-- Start of Extracted text --
FORCED HOLIDAYS FOR SATELLITE MANUFACTURER.
Some 8,000 workers at the Applied Mechanics Association company (OPM) in Zheleznogorsk (the former Krasnoyarsk-26), which manufactures space satellite communications systems, were sent on forced leave until 1 October, ITAR-TASS reported on 16 August. OPM lacks the money to pay wages and continue production, due to the fact that in 1996 its customers--the Defense Ministry, the Russian Space Agency, and the Moscow--based association Informkosmos--only paid 10% of the money they owed. The company was in part paid with bills of exchange issued by the recently collapsed Tveruniversalbank. -- Natalia Gurushina



SHEVARDNADZE CLIPS WINGS OF ANTI-SEMITE.
Georgian President Eduard Shevardnadze reacted indignantly to an anti-Semitic article printed in the paper Noy, Segodnya reported on 15 August. Shevardnadze took the article, which described Jews as "vampires and sadists," to task during his weekly radio address. Western agencies reported that the paper's editor has been charged with inciting hatred, a crime which carries a maximum three-year prison sentence. He has also been fined, and the paper has been suspended from publication. -- Lowell Bezanis

DASHNAK ATTEMPTS TO REGISTER.
The Armenian Revolutionary Federation, Dashnaktsutyun (ARF), has applied to be registered once again as a political party with the Justice Ministry, Noyan Tapan reported on 14 August. The ARF, Armenia's largest opposition party, was banned in January 1995, following allegations that it had a clandestine wing, known as Dro, which was involved in drug trafficking and political assassinations. The ARF's candidate in the presidential election, Vahan Hovannessyan, has been arrested on charges of organizing a coup and acts of terrorism, according to Noyan Tapan on 15 August. Efforts to demonstrate that the Armenian ARFF is independent of its diaspora strongholds are likely to be met with skepticism in Yerevan and abroad. -- Lowell Bezanis

ARMENIAN EMBASSY IN GERMANY UNDER SCRUTINY.
Armenian Foreign Minister Vahan Papazian has announced plans to establish a commission that will examine the work of the consular section of Yerevan's embassy in Bonn following allegations raised in the German journal Focus that it was involved in extorting money from Armenians in Germany, ITAR-TASS reported on 15 August. The Armenian ambassador in Germany denied the accusations. -- Lowell Bezanis

BELGIAN FIRM BUYS FORMER KAZAKHSTANI STATE ENERGY COMPANY.
-- End of Extracted text --
-- Start of Dataset section --
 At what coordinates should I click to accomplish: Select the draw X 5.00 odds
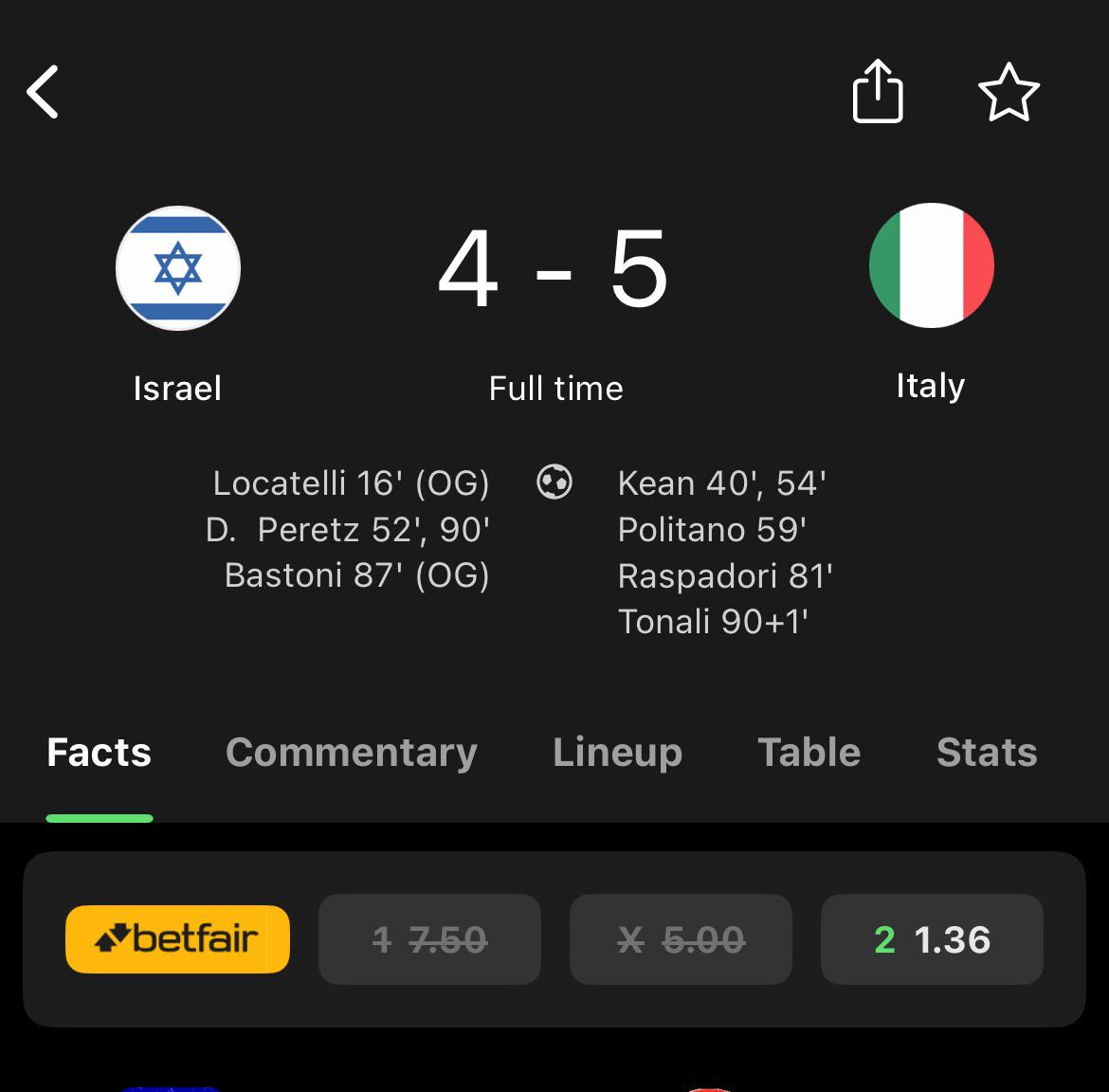click(x=682, y=939)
-- End of Dataset section --
*Prompt 1*.
According to the news digest, until what date were the OPM workers sent on forced leave?
*Prompt 2*.
Please repeat the passage of the news digest from "Armenian Foreign Minister" to "STATE ENERGY COMPANY.".
*Prompt 3*.
List every headline printed in capital letters in the news digest.
Work from the news digest alone.

*Right answer 1*.
Until 1 October.

*Right answer 2*.
Armenian Foreign Minister Vahan Papazian has announced plans to establish a commission that will examine the work of the consular section of Yerevan's embassy in Bonn following allegations raised in the German journal Focus that it was involved in extorting money from Armenians in Germany, ITAR-TASS reported on 15 August. The Armenian ambassador in Germany denied the accusations. -- Lowell Bezanis

BELGIAN FIRM BUYS FORMER KAZAKHSTANI STATE ENERGY COMPANY.

*Right answer 3*.
FORCED HOLIDAYS FOR SATELLITE MANUFACTURER.
SHEVARDNADZE CLIPS WINGS OF ANTI-SEMITE.
DASHNAK ATTEMPTS TO REGISTER.
ARMENIAN EMBASSY IN GERMANY UNDER SCRUTINY.
BELGIAN FIRM BUYS FORMER KAZAKHSTANI STATE ENERGY COMPANY.